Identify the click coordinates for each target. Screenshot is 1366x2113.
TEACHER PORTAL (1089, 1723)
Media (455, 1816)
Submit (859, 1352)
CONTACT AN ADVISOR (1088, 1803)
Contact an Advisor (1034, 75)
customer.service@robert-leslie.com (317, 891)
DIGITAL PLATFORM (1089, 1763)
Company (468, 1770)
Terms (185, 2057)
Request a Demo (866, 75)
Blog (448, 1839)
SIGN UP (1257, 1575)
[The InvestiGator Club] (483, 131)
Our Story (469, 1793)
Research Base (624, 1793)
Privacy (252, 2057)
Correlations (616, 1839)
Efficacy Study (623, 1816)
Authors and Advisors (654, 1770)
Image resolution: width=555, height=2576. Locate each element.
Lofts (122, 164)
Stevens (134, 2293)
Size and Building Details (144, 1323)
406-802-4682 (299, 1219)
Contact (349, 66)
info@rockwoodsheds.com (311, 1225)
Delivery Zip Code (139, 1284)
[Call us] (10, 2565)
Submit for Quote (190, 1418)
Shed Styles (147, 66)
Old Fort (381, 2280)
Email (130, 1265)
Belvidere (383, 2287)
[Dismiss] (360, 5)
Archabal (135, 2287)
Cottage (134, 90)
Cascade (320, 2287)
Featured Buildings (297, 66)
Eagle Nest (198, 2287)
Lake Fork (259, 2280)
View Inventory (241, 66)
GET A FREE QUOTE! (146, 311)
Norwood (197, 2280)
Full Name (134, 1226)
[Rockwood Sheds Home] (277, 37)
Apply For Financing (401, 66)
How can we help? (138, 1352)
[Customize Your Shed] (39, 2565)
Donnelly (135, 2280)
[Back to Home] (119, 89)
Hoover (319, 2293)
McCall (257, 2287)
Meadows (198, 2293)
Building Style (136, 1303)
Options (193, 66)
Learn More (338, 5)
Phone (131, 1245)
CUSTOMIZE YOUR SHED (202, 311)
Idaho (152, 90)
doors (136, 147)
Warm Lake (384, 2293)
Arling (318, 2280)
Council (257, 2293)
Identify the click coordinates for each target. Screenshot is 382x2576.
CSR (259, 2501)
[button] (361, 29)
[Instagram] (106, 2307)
=======
TASK DETAILS ▸
The records given above are to be repeated in full, exactly.

WRITTEN ANSWER ▸
Identify the click coordinates for each target. Screenshot is 1366x2113.
TEACHER PORTAL (1089, 1723)
Media (455, 1816)
Submit (859, 1352)
CONTACT AN ADVISOR (1088, 1803)
Contact an Advisor (1034, 75)
customer.service@robert-leslie.com (317, 891)
DIGITAL PLATFORM (1089, 1763)
Company (468, 1770)
Terms (185, 2057)
Request a Demo (866, 75)
Blog (448, 1839)
SIGN UP (1257, 1575)
[The InvestiGator Club] (483, 131)
Our Story (469, 1793)
Research Base (624, 1793)
Privacy (252, 2057)
Correlations (616, 1839)
Efficacy Study (623, 1816)
Authors and Advisors (654, 1770)
Image resolution: width=555, height=2576. Locate each element.
Lofts (122, 164)
Stevens (134, 2293)
Size and Building Details (144, 1323)
406-802-4682 (299, 1219)
Contact (349, 66)
info@rockwoodsheds.com (311, 1225)
Delivery Zip Code (139, 1284)
[Call us] (10, 2565)
Submit for Quote (190, 1418)
Shed Styles (147, 66)
Old Fort (381, 2280)
Email (130, 1265)
Belvidere (383, 2287)
[Dismiss] (360, 5)
Archabal (135, 2287)
Cottage (134, 90)
Cascade (320, 2287)
Featured Buildings (297, 66)
Eagle Nest (198, 2287)
Lake Fork (259, 2280)
View Inventory (241, 66)
GET A FREE QUOTE! (146, 311)
Norwood (197, 2280)
Full Name (134, 1226)
[Rockwood Sheds Home] (277, 37)
Apply For Financing (401, 66)
How can we help? (138, 1352)
[Customize Your Shed] (39, 2565)
Donnelly (135, 2280)
[Back to Home] (119, 89)
Hoover (319, 2293)
McCall (257, 2287)
Meadows (198, 2293)
Building Style (136, 1303)
Options (193, 66)
Learn More (338, 5)
Phone (131, 1245)
CUSTOMIZE YOUR SHED (202, 311)
Idaho (152, 90)
doors (136, 147)
Warm Lake (384, 2293)
Arling (318, 2280)
Council (257, 2293)
Identify the click coordinates for each target. Screenshot is 382x2576.
CSR (259, 2501)
[button] (361, 29)
[Instagram] (106, 2307)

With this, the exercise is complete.